Il y avait autrefois messe matinale.
Sources: Bulletin de la Société d'Histoire et d'Archéologie du Gers, page 62, 36e année. Auch 1925

Aux preuves matérielles (1) et écrites (2), réunies depuis ces dernières années, viennent s'ajouter celles fournies par les archives du Fonds de Malte. (3)
1. Les travaux pratiqués dans le potager en 1930 par Léon Cadéot ont, mis à jour des colonnes de pierre ayant appartenu à l'ancienne église, et de nombreuses, sépultures examinées par le Dr. de Sardac, alors président de la Société Archéologique du Gers.
2. Les livres terriers de 1620 et 1673, de la Commune de Saint-Mézard signalent « les terres, jardins, patus, etc. confrontant aux masures de l'église. »
3. La Ville de Lectoure possède deux précieux registres Dimaîres de la Commanderie de la Cavalerie ; ils constituent deux imposants volumes avec plans détaillés et coloriés, de 802 pages de format 0 m. 37 X 0 m. 53 et d'un poids approximatif d'une trentaine de kilos. C'est à l'obligeance de M. André LAGARDE, archiviste de la ville, que je dois de les avoir consultés à loisir. Je tiens à lui exprimer tous mes remerciements.

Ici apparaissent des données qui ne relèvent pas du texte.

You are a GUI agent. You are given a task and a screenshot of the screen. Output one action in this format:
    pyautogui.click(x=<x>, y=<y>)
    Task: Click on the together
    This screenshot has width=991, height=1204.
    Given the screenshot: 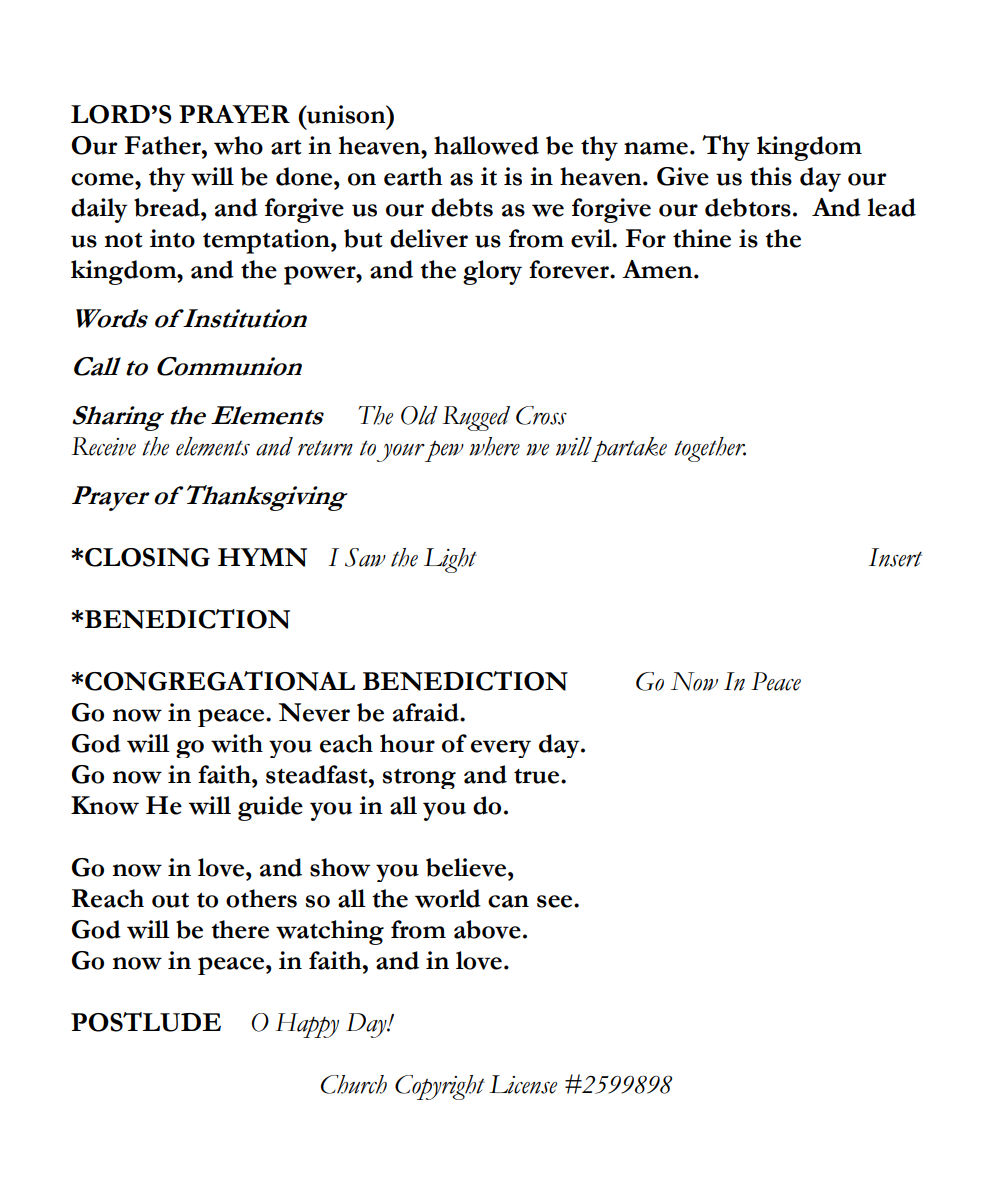 What is the action you would take?
    pyautogui.click(x=710, y=449)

« Il existait autrefois, disent celles-ci, une chapelle dédiée à Saint-Basile, qui a donné sans doute au dimère le nom qu'il porte aujourd'hui, et que le Commandeur faisait desservir et dont il ne reste aujourd'hui que les fondements à la faveur de la faculté que les voisins ont eu d'en emporter les pierres pour bâtir leurs maisons. Depuis longtemps, le service s'acquitte à Saint-Mézard par le curé de cette paroisse, (auquel) aujourd'hui le commandeur abandonne pour son honoraire un parsan appelé encore de Saint-Jean. »

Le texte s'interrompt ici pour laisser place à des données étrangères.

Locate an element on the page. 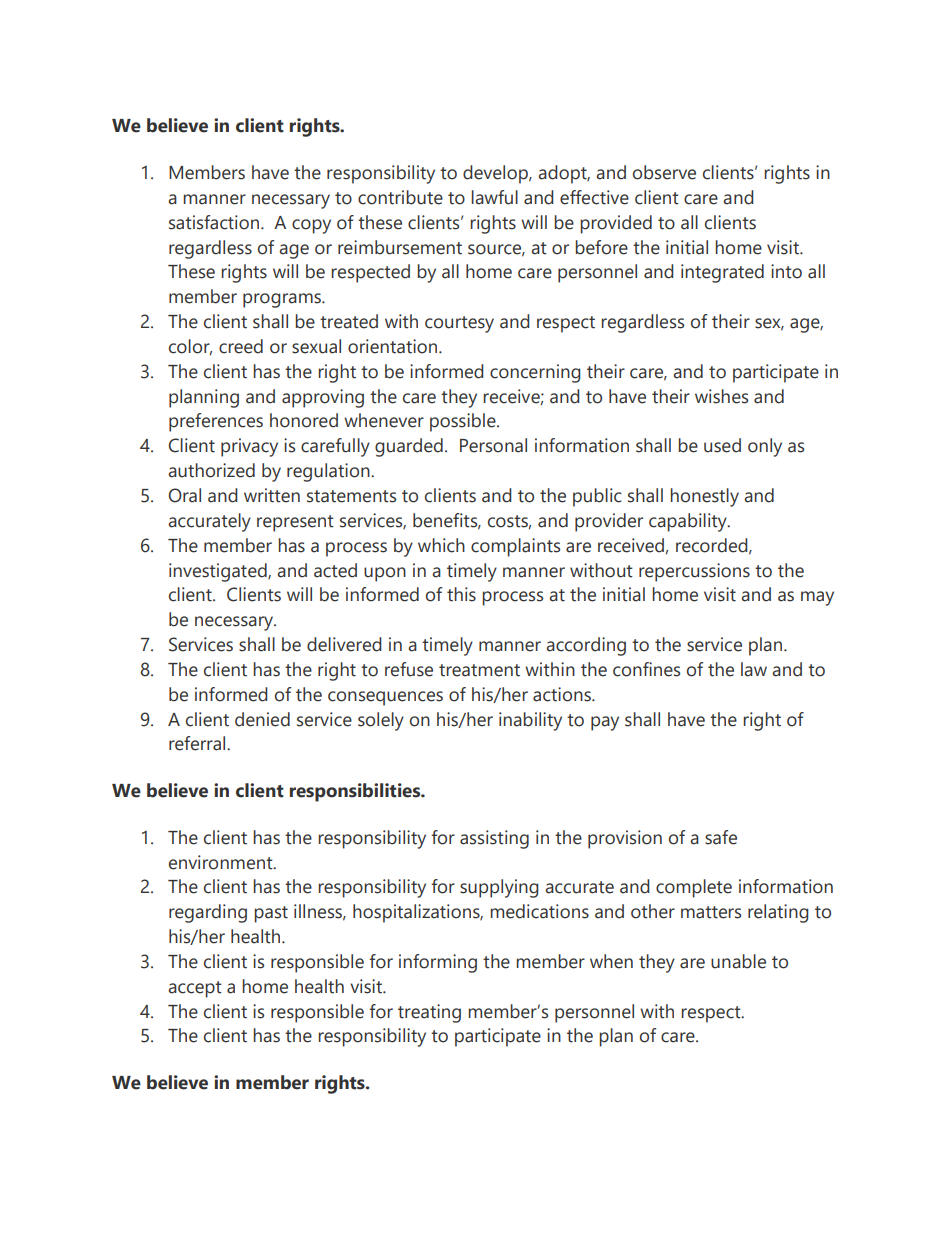 The image size is (952, 1233). accept is located at coordinates (195, 989).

Les documents que nous possédons, nous transportent malheureusement à la fin du XVIIIe siècle, sans nous renseigner autrement sur l'histoire de l'église disparue (4).
4. Le Fonds de Malte de Toulouse (archives de l'ancien Grand Prieuré) peut contenir ces renseignements.

Conformément à l'arrêt du Grand Conseil du 12 septembre 1779, décidant de procéder à un nouveau bornage des possessions de l'Ordre, assignation fut donnée le 28 novembre 1781, « aux décimateurs co-décimateurs riverains du dîmaire de Saint-Bazille de se rendre sur l'emplacement de l'ancienne église pour assister à ces opérations. » Cet arrêté ne visait pas spécialement le dîmaire de Saint-Basile, mais toutes les possessions de la Commanderie de La Cavalerie dont il dépendait (5).
5. « Louis, par la grâce de Dieu Roy de France et de Navarre à tous ceux que ces présentes lettres verront Salut savoir faisons, dit le verbal de bornage, il plut à notre dit Conseil ordonner que les bornes précédemment placées pour limites de justice, fiefs, terres, prés, bois, vignes, châteaux, métairies, églises, cimetières et dîmeries de la dépendance de la Commanderie de la Cavalerie seront en présence des Seigneurs et propriétaires riverains relevées et remplacées par des pierres de taille d'un pied carré sur trois pieds de hauteur, et marquées d'une croix de Malthe.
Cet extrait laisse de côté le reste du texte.